The purpose of this paper is twofold. In one direction, we extend the spectral method for random piecewise expanding and hyperbolic (Anosov) dynamics developed by the first author et al. to establish quenched versions of the large deviation principle, central limit theorem and the local central limit theorem for vector-valued observables. We stress that the previous works considered exclusively the case of scalar-valued observables. In another direction, we show that this method can be used to establish a variety of new limit laws (either for scalar or vector-valued observables) that have not been discussed previously in the literature for the classes of dynamics we consider. More precisely, we establish the moderate deviations principle, concentration inequalities, Berry–Esseen estimates as well as Edgeworth and large deviation expansions. Although our techniques rely on the approach developed in the previous works of the first author et al., we emphasize that our arguments require several nontrivial adjustments as well as new ideas.

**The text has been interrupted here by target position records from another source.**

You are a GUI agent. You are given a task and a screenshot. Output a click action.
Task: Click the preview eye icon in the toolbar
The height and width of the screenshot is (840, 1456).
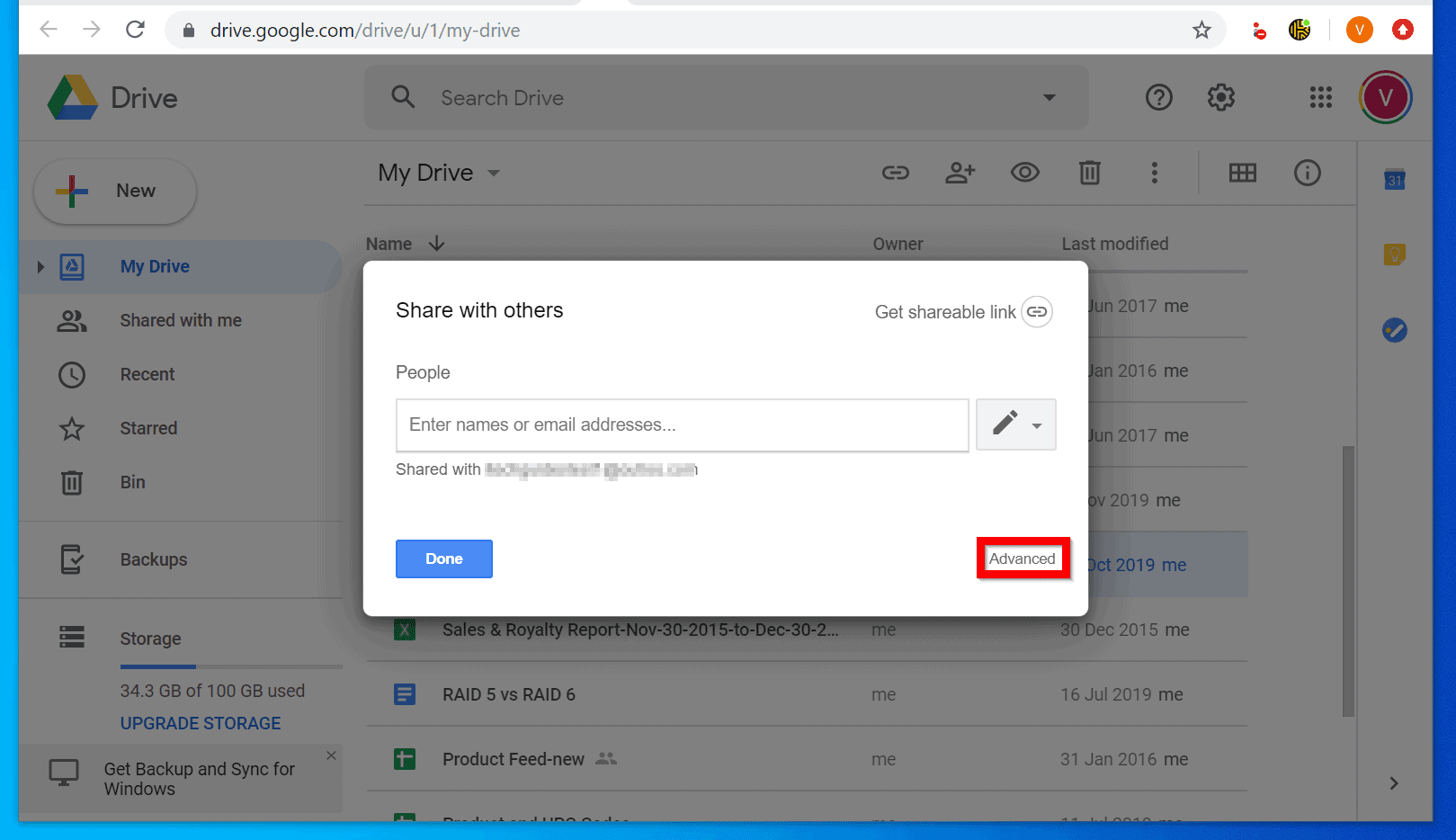click(x=1024, y=173)
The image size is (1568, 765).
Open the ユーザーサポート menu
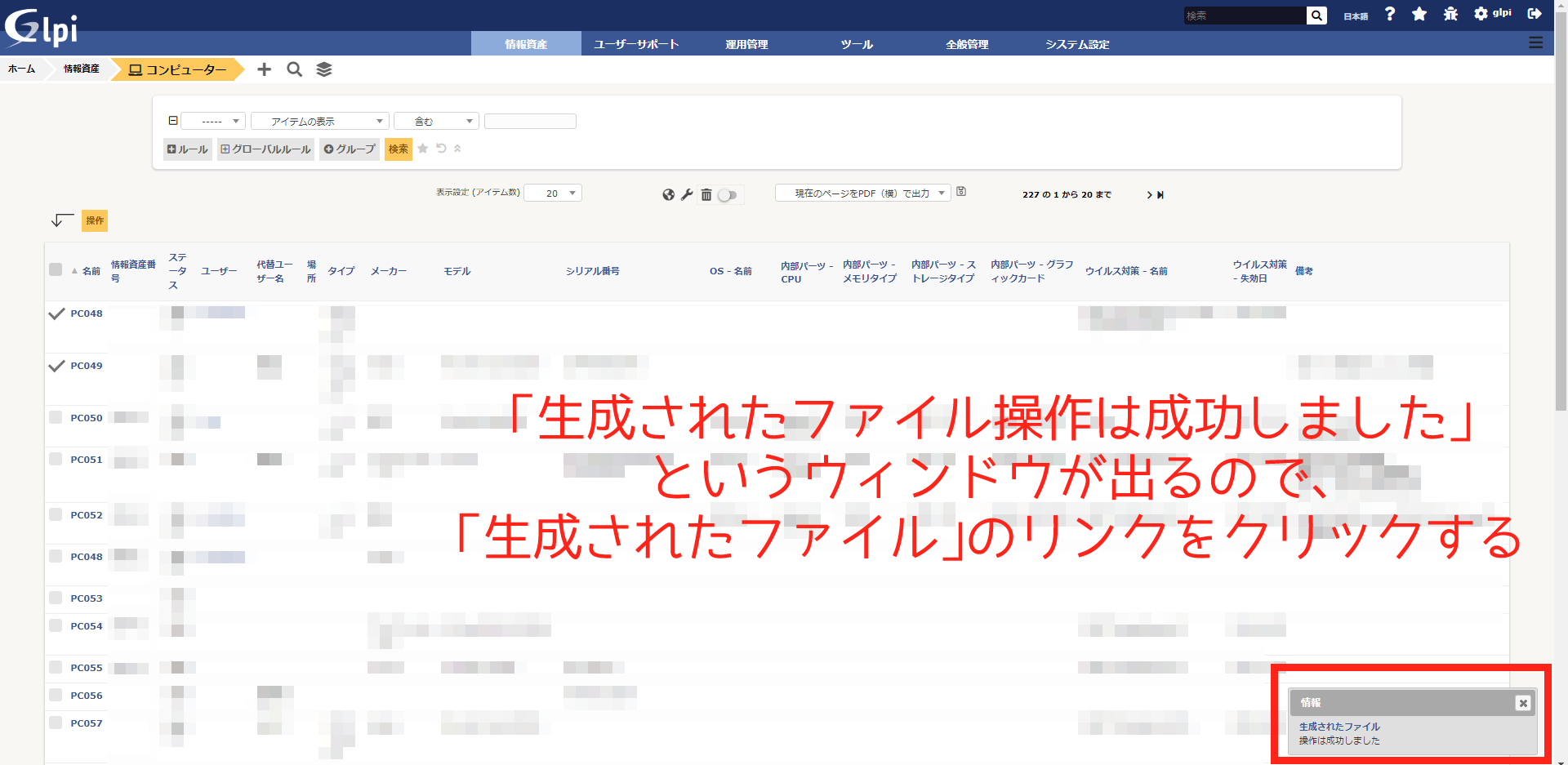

本文的目的是双重的。在一个方向上，我们扩展了由第一作者等人开发的用于随机分段扩展和双曲线（Anosov）动力学的频谱方法。为向量值建立大偏差原理，中心极限定理和局部中心极限定理的淬火形式可观察的。我们强调指出，先前的工作仅考虑标量值可观测对象的情况。在另一个方向上，我们表明该方法可用于建立各种新的极限定律（用于标量或矢量值可观测值），这些新的极限定律在文献中之前并未针对我们考虑的动力学类别进行过讨论。更准确地说，我们建立了中等偏差原理，浓度不等式，Berry-Esseen估计以及Edgeworth和大偏差展开。尽管我们的技术依赖于第一作者等人先前工作中发展的方法，但我们强调，我们的论点需要进行一些不平凡的调整以及新思想。